Your job is to print, exactly, the lines in the data below from the line with "Image resolution: width=1330" through the line with "Given: Expand the Section E-E Body node", both included, and to omit any picture.

BEGIN Records provided

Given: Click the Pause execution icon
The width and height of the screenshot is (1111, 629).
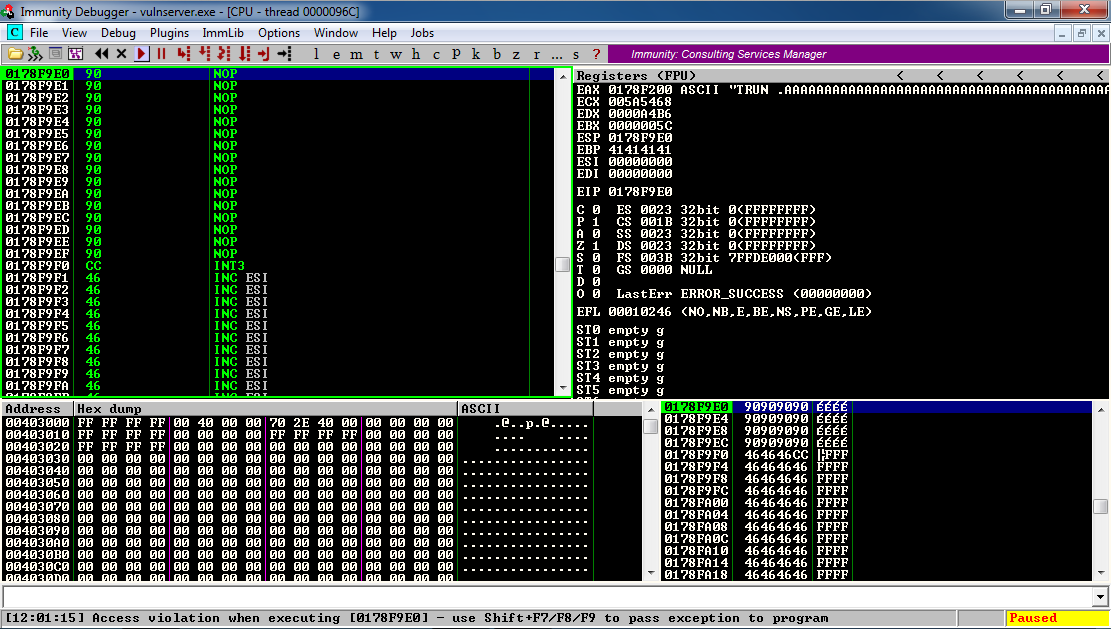Looking at the screenshot, I should 161,54.
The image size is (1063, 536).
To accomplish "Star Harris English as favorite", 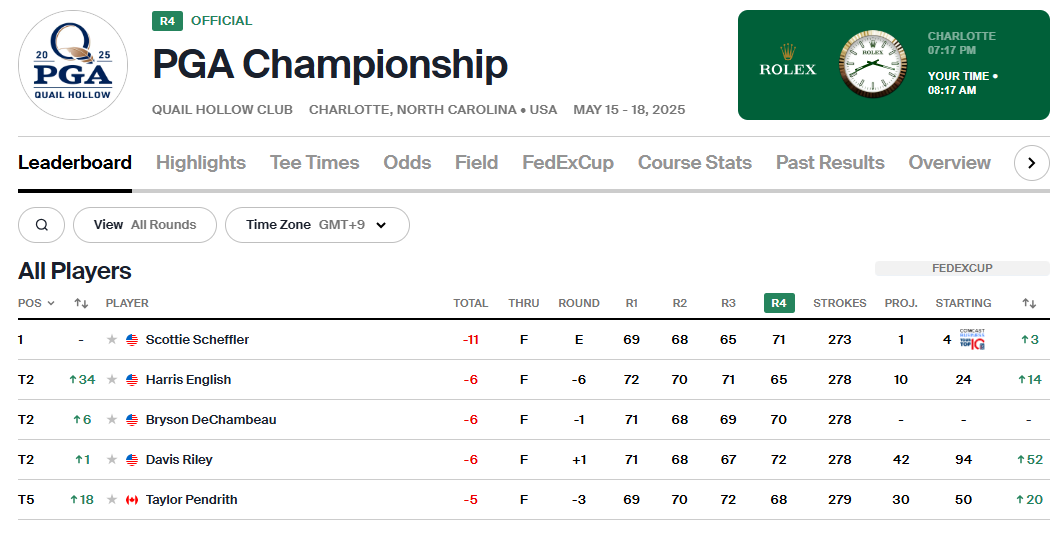I will point(112,379).
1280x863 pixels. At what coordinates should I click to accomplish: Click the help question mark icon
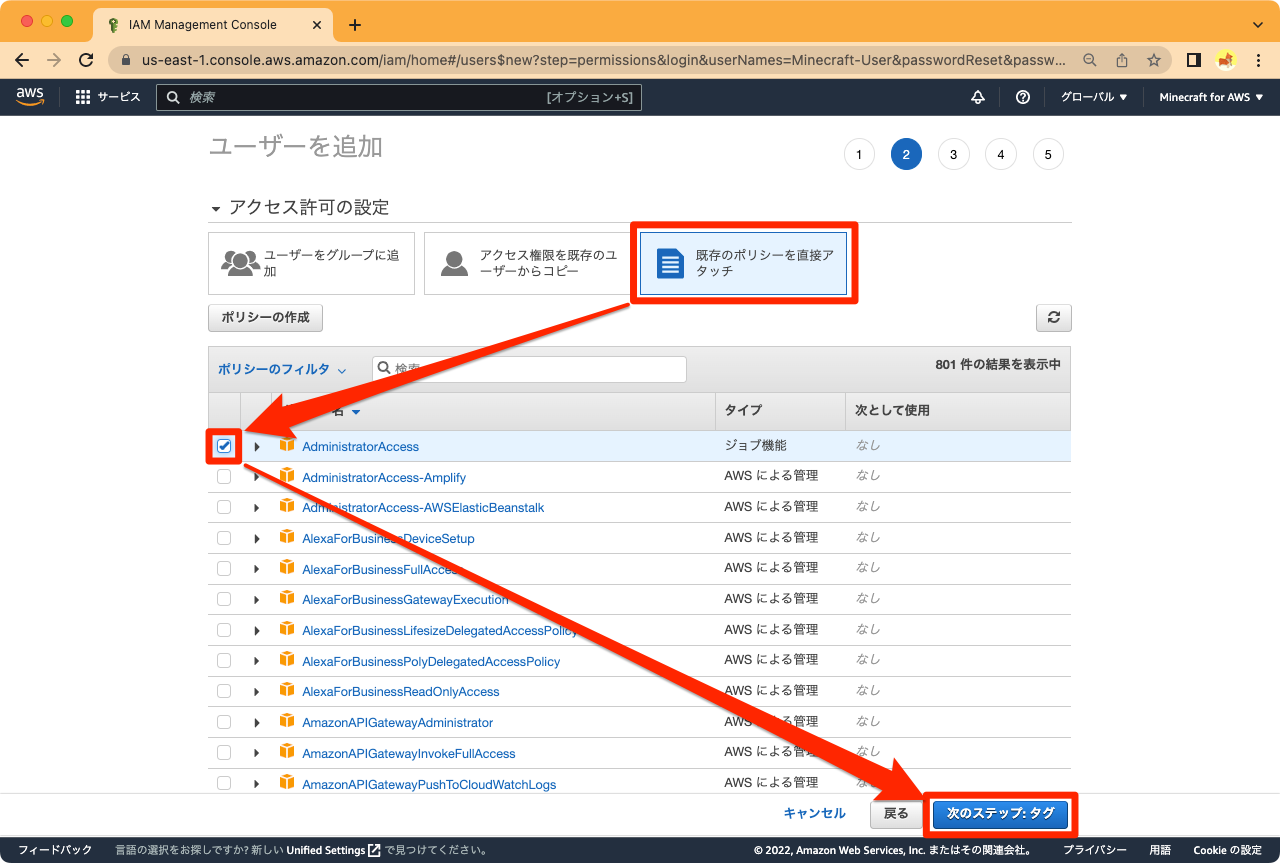(1021, 96)
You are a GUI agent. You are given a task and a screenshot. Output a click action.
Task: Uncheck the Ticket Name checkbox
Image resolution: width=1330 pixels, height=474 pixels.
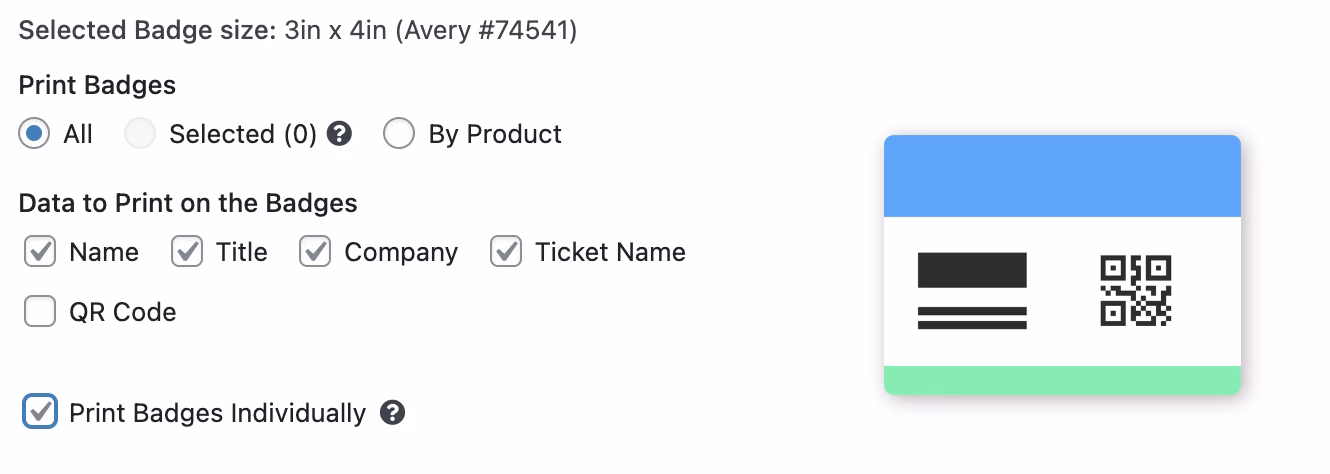(506, 252)
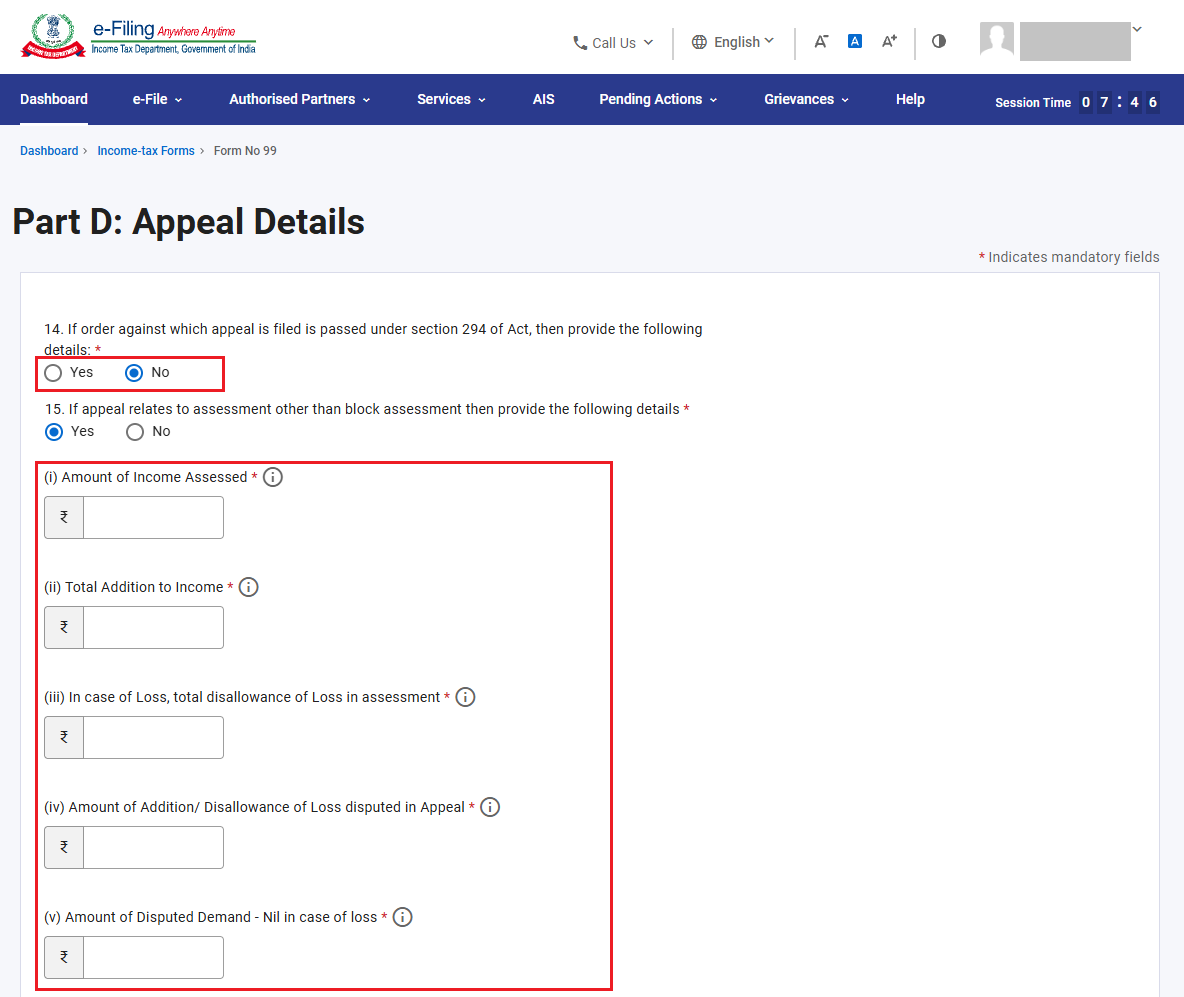Click the default font size A icon

(855, 42)
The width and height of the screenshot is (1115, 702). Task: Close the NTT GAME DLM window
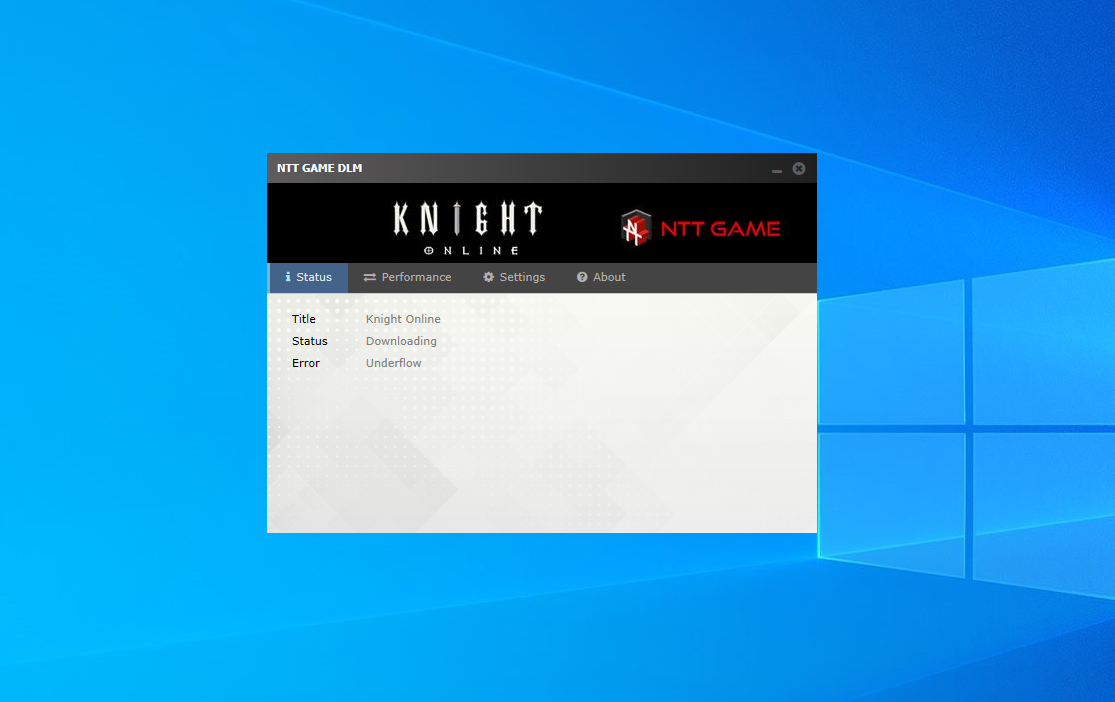click(799, 169)
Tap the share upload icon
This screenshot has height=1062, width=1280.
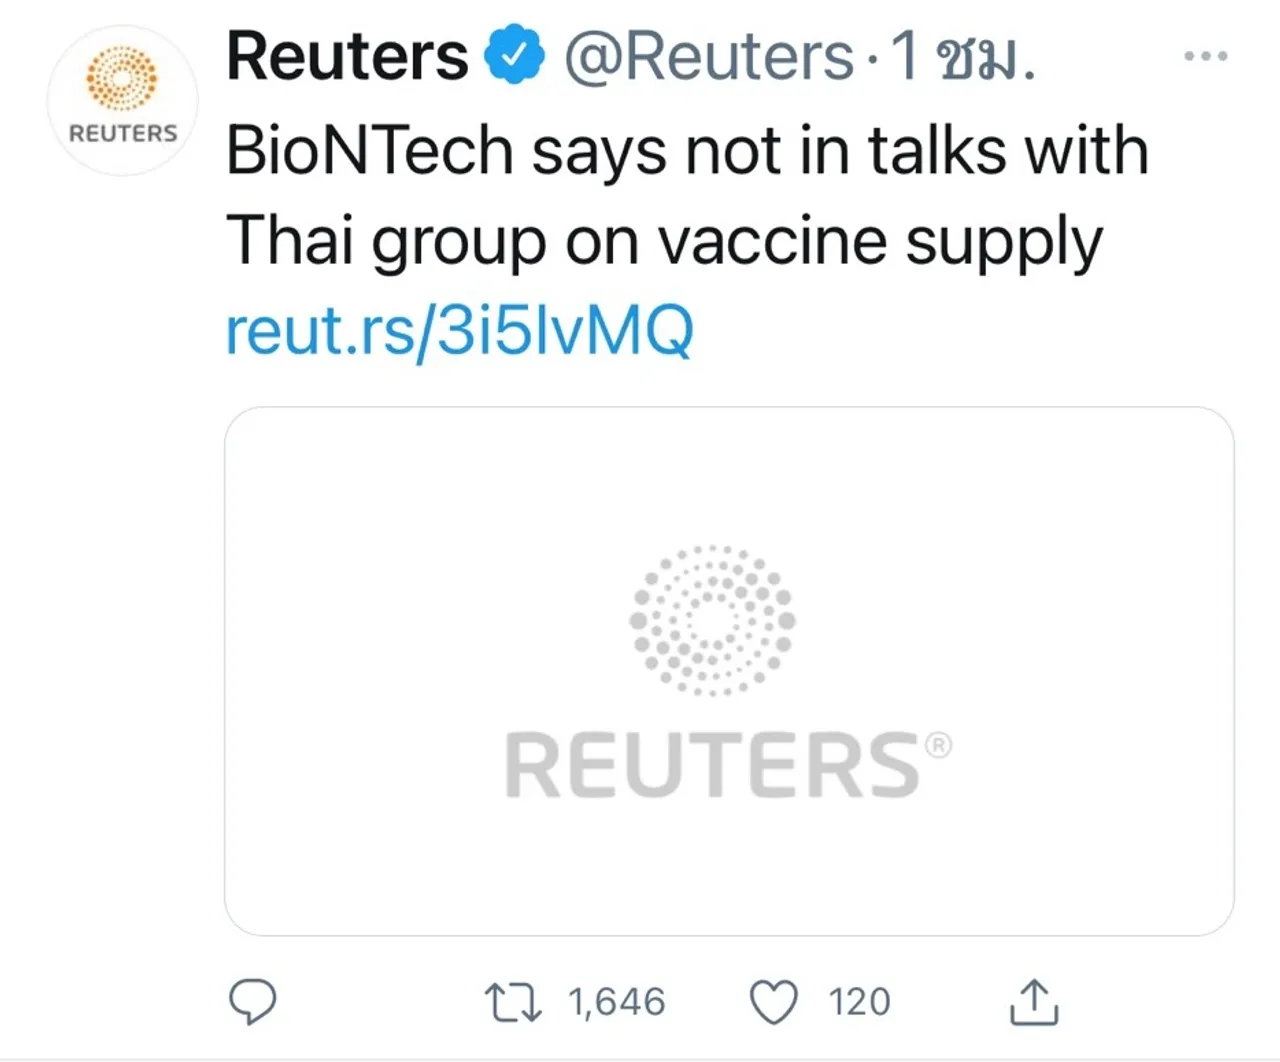tap(1033, 1002)
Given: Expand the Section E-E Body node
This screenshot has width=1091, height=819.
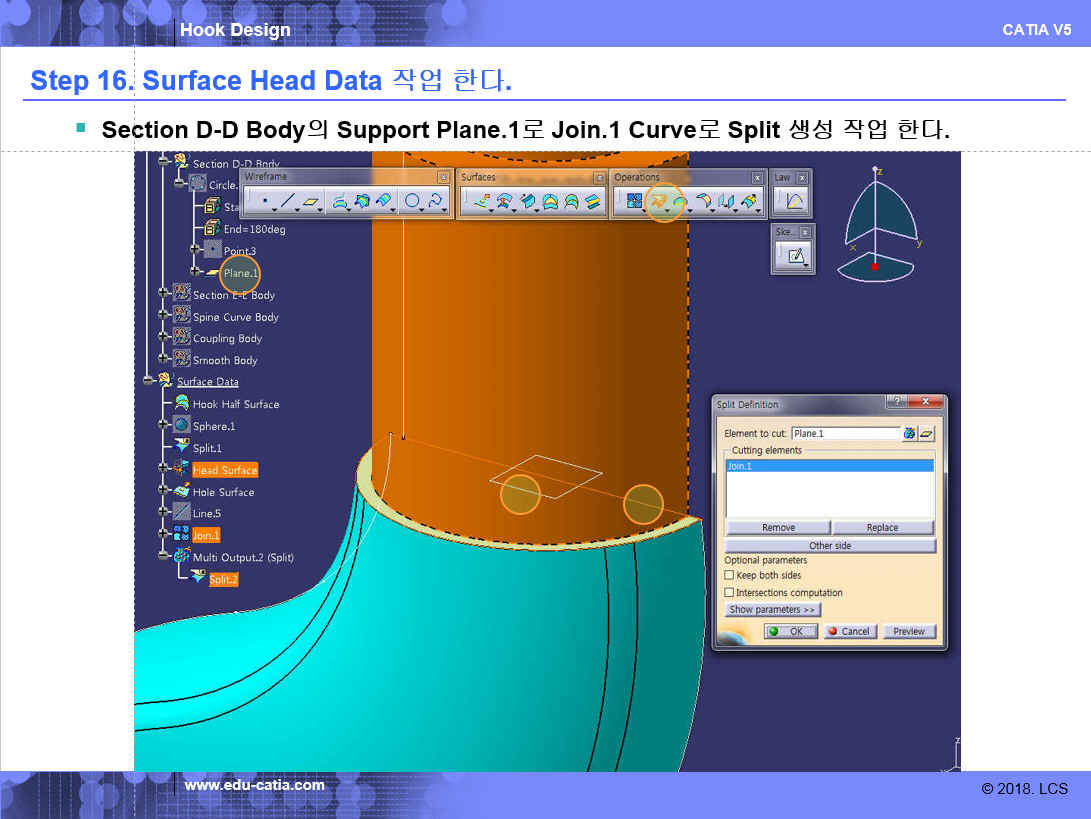Looking at the screenshot, I should pyautogui.click(x=164, y=295).
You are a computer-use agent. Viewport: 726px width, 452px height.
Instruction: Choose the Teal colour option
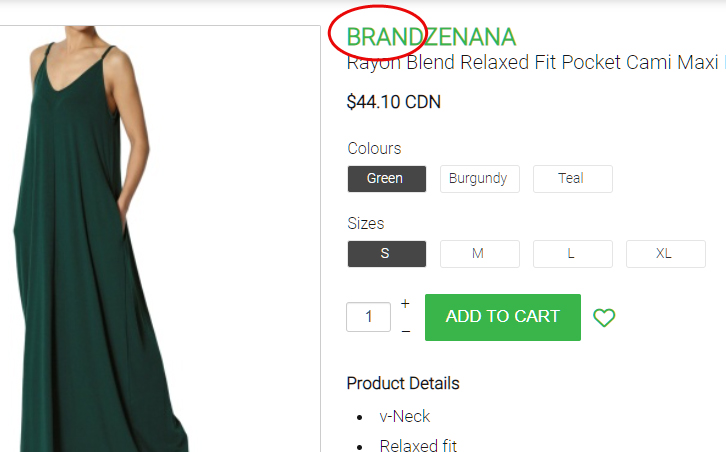tap(573, 179)

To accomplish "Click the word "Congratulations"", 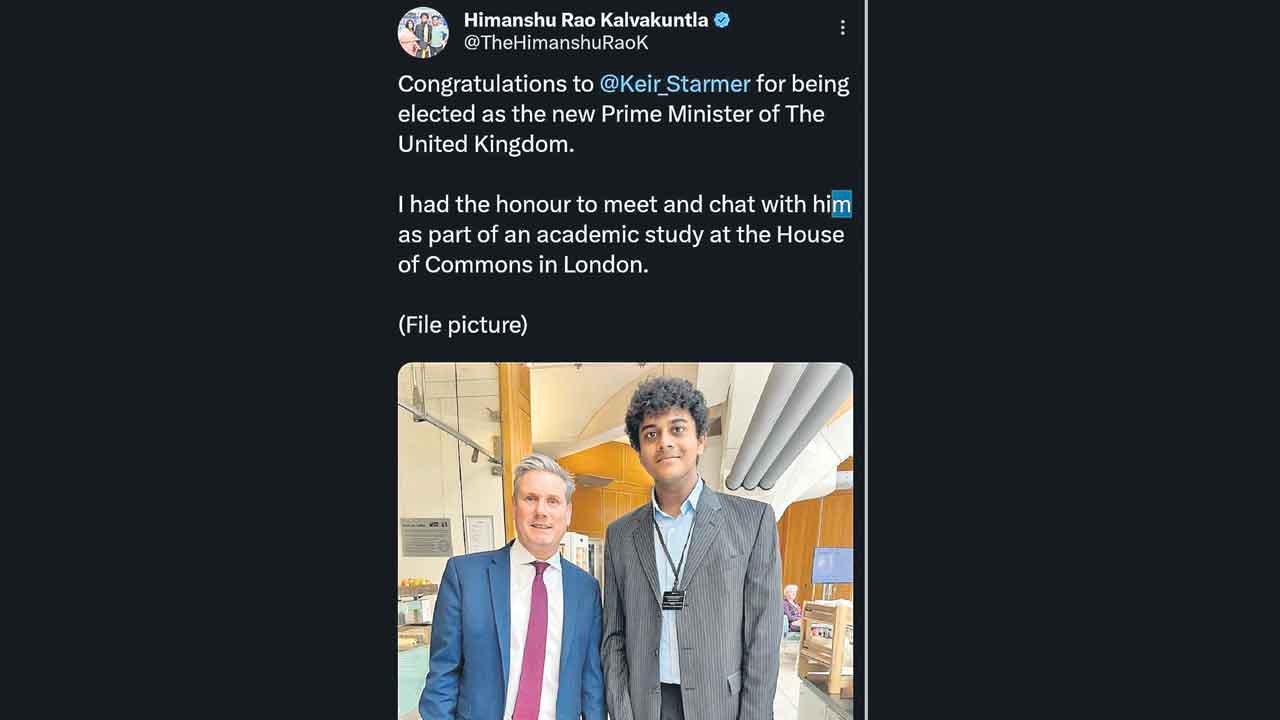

END Records provided

■ Output ■
Image resolution: width=1330 pixels, height=474 pixels.
(506, 252)
Click the default font size A icon

(855, 42)
The width and height of the screenshot is (1115, 702). Task: Close the NTT GAME DLM window
click(799, 169)
Tap the share upload icon
This screenshot has height=1062, width=1280.
tap(1033, 1002)
Given: Expand the Section E-E Body node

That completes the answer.